Maybe you are safe in your suburban living room. Maybe not.

I was sitting in a living room on Roycroft a couple of weeks ago talking to someone who had come to one of our Metro Justice events. She was concerned about the lack of jobs in the community and, when we had knocked on her door talking about city contracts and the fact that not too many people from the neighborhood were being hired,  she was interested and came to our town hall forum.

I’ve been on the D&C website looking at this photo of Mike Green surrounded by the yellow tape at the homicide scene on the corner of Roycroft and North. I am trying to picture the corner. I think I just blew by it in my car on my way home after the meeting.

 I didn’t know Antwan or Tamar. I’m trying to take it in. What is going on?

 As I was reading the posts on the D&C website I couldn’t help but think that the same forces that left these youth dead are the same forces that flow through the fingers of the suburban folks leaving comments.

Invariably the posts devolve into self satisfied rantings wondering how “those people” could live that way. The city is characterized as “an open sewer.” One individual calling himself “taxed up the wazoo” wonders why anybody would actually choose to live in the city. Each post eggs the next one on until it seems that we are talking about two separate species- those who choose to live in the suburbs and those living in the city. The process of dehumanization grinds on.

I am reminded of the genocide in Rwanda where the Hutu DJ’s took to the air to urge people to grab machetes and go after Tutsis.

The glimmer of the machete is in these D&C posts. The urge to scapegoat is inside every human. Like so many who rubberneck through the Democrat and Chronicle, the folks typing at their home computers have embraced that impulse. First they break our legs then they make fun of us for limping.

Rwanda is actually a good example. We have been trained to focus on the ethnic tensions that lead to genocide. Our documentaries and Hollywood movies stay on that narrative. But in Rwanda the untold story was the torpedoing of the international coffee prices that drove the rural countryside into chaos. We’re not supposed to look at the Rwandan farmers uprooting their trees after US coffee traders refused to honor international agreements. The resulting nflation and unemployment uprooted families and eviscerated social roles. Unemployed youth roamed the countryside providing cheap labor for local warlords. But don’t tell that story.

Which brings us to Rochester and Kodak and sprawl and the posts following the murders on Roycroft. It’s always easier to blame the victim. The blame pattern always flows down. It’s just easier that way. Don’t look at the system. Just look at the limping.

After 9/11 Americans were shocked by our vulnerability. Politicians still can’t utter the term “blowback.” And we were then quickly mobilized into scapegoating mode, dutifully mouthing our oath to destroy islamofascism. The process is the same. Mobilize the media to drop any pretense of common humanity and dehumanize the “other.” Then apply machetes liberally.

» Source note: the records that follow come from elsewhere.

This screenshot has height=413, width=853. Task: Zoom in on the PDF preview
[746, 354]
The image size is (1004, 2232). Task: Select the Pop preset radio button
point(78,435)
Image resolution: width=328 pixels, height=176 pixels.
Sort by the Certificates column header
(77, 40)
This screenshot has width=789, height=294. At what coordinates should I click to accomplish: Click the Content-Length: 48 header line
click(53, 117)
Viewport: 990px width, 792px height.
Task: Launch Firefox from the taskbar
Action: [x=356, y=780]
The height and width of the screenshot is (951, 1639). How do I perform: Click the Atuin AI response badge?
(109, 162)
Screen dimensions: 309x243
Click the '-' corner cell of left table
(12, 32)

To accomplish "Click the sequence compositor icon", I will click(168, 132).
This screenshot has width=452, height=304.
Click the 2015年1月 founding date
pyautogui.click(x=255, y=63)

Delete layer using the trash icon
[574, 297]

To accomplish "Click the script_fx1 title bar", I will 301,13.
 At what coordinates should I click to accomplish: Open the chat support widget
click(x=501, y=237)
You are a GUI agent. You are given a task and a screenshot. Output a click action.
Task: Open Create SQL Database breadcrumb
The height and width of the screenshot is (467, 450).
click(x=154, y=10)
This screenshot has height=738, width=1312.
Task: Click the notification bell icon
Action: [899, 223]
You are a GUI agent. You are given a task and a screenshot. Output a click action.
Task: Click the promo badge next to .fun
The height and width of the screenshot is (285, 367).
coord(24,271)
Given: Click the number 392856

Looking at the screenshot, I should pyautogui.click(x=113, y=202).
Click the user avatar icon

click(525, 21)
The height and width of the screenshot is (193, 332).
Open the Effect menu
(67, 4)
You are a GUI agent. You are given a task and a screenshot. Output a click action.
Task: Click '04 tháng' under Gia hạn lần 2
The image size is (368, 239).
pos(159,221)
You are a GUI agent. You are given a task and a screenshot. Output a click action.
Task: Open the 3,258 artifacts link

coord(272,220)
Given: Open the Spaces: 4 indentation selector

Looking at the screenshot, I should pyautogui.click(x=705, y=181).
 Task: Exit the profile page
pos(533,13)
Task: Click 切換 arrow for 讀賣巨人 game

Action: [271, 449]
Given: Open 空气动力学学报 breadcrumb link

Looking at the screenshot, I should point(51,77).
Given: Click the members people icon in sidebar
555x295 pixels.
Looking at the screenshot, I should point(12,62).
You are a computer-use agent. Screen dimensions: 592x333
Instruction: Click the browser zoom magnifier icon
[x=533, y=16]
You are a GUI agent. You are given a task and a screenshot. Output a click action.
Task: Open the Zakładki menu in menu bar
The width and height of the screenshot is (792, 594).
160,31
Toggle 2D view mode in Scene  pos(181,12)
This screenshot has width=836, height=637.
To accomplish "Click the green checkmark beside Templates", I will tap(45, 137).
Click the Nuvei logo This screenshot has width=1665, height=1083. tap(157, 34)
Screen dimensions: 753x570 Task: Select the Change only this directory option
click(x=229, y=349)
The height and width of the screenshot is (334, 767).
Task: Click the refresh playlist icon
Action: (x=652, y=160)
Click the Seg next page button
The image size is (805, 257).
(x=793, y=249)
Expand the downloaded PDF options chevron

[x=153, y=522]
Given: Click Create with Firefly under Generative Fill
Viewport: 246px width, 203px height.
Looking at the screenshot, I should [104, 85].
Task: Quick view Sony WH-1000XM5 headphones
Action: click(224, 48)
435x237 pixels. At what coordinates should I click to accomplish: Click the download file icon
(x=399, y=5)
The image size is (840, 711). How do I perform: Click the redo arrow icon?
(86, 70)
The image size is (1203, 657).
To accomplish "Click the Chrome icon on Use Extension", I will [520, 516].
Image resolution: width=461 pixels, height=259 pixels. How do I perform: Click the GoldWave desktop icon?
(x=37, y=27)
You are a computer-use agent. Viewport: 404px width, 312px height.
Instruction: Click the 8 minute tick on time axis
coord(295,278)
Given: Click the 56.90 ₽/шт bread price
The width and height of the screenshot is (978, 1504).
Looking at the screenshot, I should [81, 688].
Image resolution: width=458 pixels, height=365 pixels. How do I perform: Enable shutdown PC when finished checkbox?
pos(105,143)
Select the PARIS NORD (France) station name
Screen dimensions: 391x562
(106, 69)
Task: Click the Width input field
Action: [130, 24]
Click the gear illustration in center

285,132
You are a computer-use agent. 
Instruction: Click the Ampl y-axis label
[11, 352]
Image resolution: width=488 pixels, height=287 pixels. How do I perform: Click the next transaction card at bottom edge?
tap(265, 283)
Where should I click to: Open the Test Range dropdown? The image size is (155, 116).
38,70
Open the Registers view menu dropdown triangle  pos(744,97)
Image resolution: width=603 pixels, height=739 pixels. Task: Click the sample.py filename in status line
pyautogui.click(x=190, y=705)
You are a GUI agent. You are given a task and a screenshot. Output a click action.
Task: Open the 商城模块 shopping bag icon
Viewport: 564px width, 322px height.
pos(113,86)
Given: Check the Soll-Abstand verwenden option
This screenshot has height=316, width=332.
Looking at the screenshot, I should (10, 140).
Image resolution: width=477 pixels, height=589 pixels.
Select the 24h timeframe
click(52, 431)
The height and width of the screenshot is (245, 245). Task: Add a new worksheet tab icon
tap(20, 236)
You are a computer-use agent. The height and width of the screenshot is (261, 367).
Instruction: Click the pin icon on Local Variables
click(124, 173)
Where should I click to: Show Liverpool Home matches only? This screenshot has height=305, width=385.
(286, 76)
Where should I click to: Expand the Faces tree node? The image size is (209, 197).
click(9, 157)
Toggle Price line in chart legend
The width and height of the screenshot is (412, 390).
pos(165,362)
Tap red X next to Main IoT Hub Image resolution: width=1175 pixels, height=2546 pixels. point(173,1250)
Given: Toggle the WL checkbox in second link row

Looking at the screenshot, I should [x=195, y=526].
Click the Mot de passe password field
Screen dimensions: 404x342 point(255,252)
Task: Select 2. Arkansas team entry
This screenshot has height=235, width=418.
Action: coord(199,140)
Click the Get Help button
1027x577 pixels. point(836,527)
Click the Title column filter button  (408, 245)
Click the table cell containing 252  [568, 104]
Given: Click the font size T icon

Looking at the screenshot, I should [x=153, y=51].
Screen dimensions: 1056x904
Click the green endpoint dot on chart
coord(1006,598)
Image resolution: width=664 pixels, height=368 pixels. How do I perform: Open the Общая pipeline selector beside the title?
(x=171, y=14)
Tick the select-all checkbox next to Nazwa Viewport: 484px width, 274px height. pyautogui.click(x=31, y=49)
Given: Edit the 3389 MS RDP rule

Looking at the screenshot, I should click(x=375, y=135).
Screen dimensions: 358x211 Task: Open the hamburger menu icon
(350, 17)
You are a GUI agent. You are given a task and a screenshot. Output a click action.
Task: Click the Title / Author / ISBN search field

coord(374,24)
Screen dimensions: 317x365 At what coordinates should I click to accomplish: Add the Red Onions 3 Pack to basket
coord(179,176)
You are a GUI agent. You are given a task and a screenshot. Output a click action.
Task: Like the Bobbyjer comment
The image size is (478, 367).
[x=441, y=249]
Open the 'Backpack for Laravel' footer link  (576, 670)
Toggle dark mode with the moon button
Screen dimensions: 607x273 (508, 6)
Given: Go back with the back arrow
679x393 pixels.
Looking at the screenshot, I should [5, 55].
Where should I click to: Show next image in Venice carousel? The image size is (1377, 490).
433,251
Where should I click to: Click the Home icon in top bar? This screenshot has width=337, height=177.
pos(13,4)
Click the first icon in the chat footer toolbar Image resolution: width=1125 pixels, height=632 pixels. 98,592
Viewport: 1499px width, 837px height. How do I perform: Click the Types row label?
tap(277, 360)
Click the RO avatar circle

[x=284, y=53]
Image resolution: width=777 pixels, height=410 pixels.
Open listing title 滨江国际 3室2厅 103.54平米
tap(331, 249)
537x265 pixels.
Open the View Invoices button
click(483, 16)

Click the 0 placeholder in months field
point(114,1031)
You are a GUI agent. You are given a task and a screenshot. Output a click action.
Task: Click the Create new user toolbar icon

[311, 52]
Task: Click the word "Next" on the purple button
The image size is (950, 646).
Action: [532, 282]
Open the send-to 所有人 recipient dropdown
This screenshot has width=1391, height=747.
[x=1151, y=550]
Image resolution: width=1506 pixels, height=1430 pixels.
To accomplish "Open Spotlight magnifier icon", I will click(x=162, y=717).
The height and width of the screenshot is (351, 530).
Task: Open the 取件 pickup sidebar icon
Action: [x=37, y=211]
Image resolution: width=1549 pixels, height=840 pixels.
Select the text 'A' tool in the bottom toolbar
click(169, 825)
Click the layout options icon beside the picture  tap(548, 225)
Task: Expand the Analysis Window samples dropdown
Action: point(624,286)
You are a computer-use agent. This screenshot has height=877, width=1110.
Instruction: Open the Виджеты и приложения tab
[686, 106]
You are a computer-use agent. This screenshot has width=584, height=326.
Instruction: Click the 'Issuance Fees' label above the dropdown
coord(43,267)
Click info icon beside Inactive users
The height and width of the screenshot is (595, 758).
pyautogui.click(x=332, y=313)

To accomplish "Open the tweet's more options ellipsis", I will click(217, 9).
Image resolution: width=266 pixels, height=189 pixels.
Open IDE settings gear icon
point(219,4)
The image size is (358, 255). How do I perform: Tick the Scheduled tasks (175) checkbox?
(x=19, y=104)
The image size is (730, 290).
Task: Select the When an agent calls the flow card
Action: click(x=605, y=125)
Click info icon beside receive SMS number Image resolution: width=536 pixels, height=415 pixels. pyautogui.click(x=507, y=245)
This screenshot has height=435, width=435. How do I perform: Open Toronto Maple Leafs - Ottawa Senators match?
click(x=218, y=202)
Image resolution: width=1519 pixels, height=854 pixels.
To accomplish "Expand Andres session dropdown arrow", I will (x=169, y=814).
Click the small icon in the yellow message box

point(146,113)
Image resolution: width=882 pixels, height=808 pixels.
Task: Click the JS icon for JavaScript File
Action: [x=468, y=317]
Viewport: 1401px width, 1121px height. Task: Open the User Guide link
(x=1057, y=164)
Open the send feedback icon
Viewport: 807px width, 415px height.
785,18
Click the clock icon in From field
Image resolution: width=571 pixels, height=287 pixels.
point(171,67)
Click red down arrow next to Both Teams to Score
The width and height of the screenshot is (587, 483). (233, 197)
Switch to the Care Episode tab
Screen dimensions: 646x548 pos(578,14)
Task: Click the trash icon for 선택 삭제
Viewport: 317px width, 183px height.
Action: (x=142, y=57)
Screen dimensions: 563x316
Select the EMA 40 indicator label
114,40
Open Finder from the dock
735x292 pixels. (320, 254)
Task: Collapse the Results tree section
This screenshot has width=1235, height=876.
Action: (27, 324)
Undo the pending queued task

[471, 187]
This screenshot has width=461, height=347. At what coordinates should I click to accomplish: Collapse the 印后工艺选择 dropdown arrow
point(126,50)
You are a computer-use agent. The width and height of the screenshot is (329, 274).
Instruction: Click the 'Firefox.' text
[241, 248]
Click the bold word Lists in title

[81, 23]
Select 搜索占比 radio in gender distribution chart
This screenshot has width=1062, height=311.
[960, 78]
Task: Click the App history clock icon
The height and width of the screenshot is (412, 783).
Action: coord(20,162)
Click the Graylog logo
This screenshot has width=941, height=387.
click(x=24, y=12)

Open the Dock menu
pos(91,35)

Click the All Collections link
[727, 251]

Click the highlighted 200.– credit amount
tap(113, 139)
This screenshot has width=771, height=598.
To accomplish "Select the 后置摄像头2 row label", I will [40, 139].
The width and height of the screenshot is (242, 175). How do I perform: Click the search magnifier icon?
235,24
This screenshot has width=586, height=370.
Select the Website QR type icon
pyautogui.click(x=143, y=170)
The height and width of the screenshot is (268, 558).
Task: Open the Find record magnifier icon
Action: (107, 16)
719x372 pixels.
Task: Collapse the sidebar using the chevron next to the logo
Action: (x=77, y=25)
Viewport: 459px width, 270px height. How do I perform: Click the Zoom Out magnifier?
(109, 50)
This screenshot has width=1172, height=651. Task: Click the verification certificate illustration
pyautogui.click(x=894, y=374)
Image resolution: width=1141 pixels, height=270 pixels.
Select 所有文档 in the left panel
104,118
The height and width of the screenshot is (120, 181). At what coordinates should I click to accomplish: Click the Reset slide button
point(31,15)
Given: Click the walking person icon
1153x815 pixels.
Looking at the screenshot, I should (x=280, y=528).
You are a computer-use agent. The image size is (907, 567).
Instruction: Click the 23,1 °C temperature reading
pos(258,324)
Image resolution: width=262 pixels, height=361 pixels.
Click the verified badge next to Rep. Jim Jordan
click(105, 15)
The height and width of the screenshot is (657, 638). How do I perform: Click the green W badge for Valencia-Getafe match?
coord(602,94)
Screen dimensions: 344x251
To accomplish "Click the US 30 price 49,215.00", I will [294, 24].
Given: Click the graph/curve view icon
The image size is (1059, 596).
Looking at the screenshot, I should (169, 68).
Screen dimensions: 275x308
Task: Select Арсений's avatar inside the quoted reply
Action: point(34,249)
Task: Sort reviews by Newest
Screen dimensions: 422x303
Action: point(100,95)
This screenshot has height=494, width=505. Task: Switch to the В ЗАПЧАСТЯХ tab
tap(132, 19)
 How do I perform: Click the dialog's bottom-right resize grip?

What’s going on in the city? If you want to tell the story you must first understand the parameters of acceptable discourse. It would be unacceptable to talk about agricultural changes in the rural south, northern migration to Rochester and discriminatory hiring practices at Kodak and other corporations. You’d also have to forget about talking about redlining, predatory lending, housing and mortgage discrimination. Don’t try to understand the forces of blocked aspirations, alienation and self-destruction. Instead, you’d have to just focus on the individuals involved.

And what conclusion could you draw? Well the problem would have to dwell somewhere inside the individuals. Or in their families. That would be the acceptable parameters of discussion.

I didn’t know Antwan or Tamar. But I can guess where the conversation is going to in the next few weeks. And just in time for the City Budget hearings on Zero Tolerance.

The folks posting on the D&C blog will continue to post from their suburban living rooms. Maybe they are safe there. Maybe not.